ASSIGNMENT: Lines with "icon" in them are to be located in the listing below and copied.

DATASET RECORDS:
....

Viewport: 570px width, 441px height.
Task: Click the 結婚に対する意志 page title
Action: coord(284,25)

....

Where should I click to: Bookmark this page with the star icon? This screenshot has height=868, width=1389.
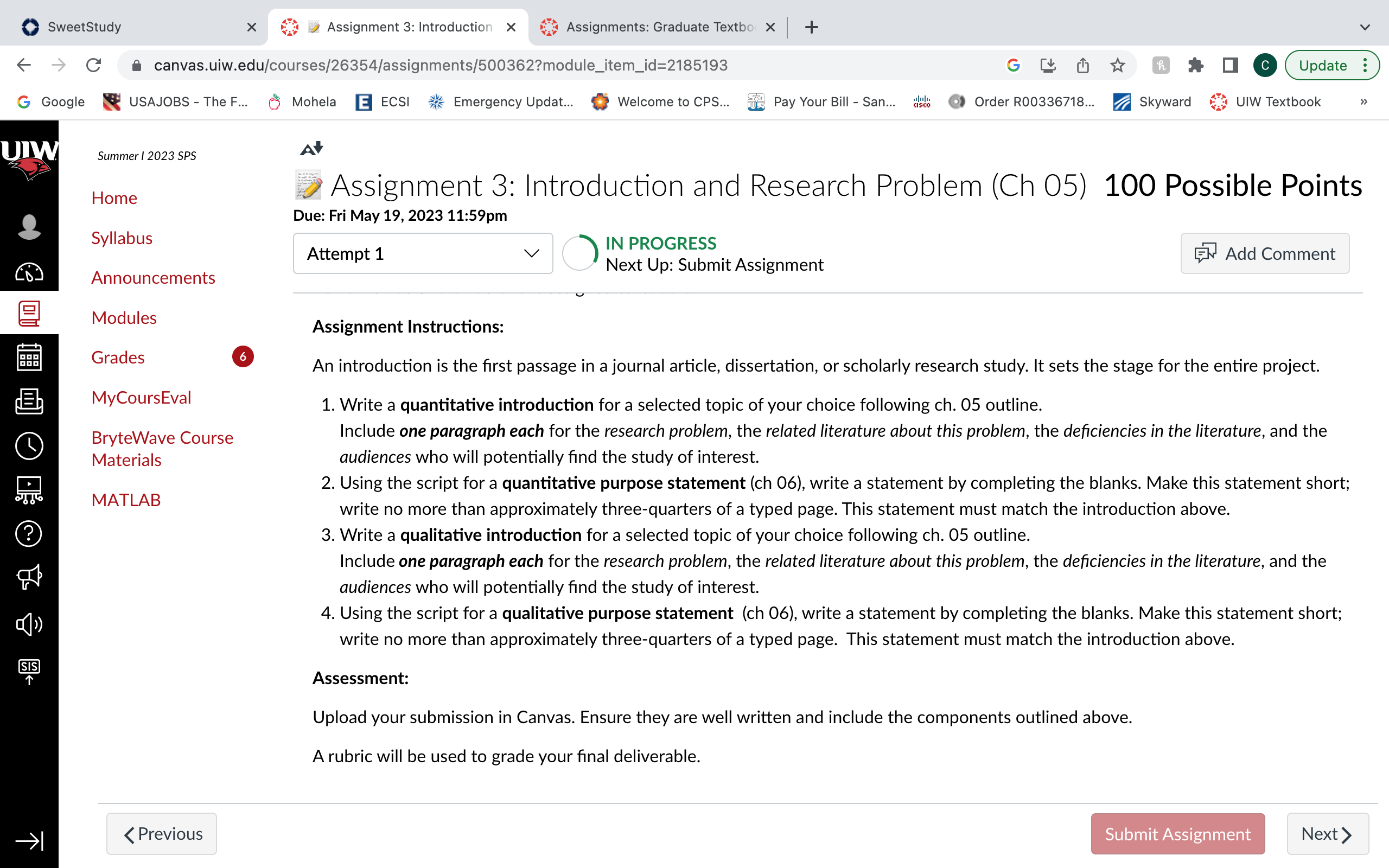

....

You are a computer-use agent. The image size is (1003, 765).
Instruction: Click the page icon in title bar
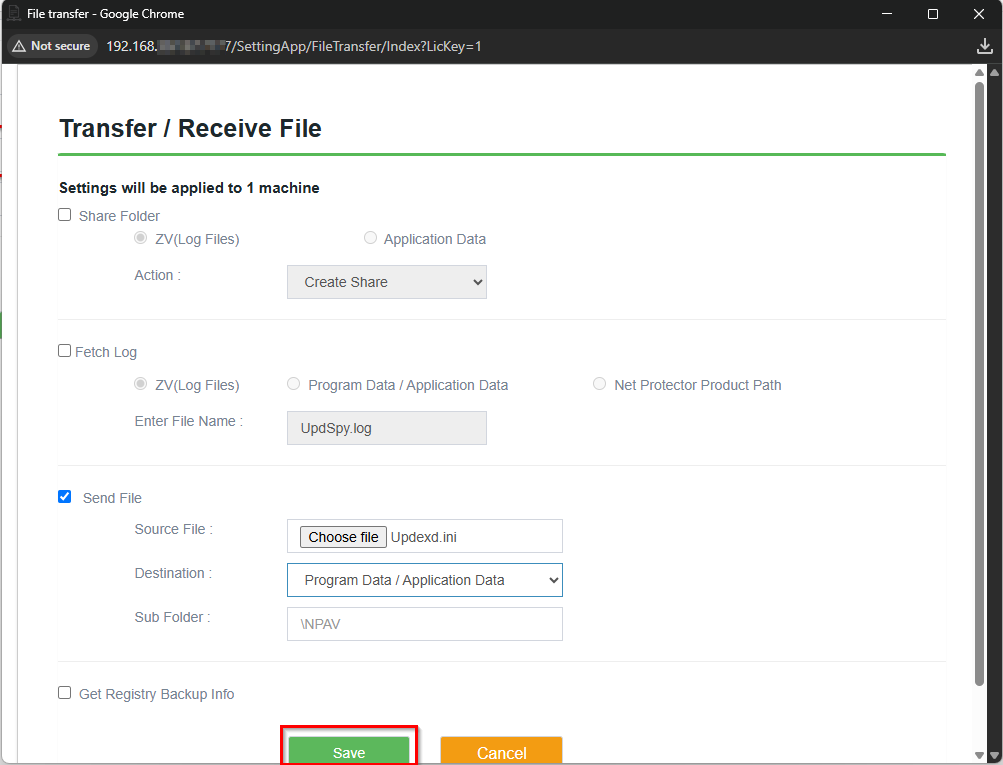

....

ANSWER SPACE:
Where should I click to: Bookmark this page with the star icon? This screenshot has height=868, width=1389.
Instruction: Click the page icon in title bar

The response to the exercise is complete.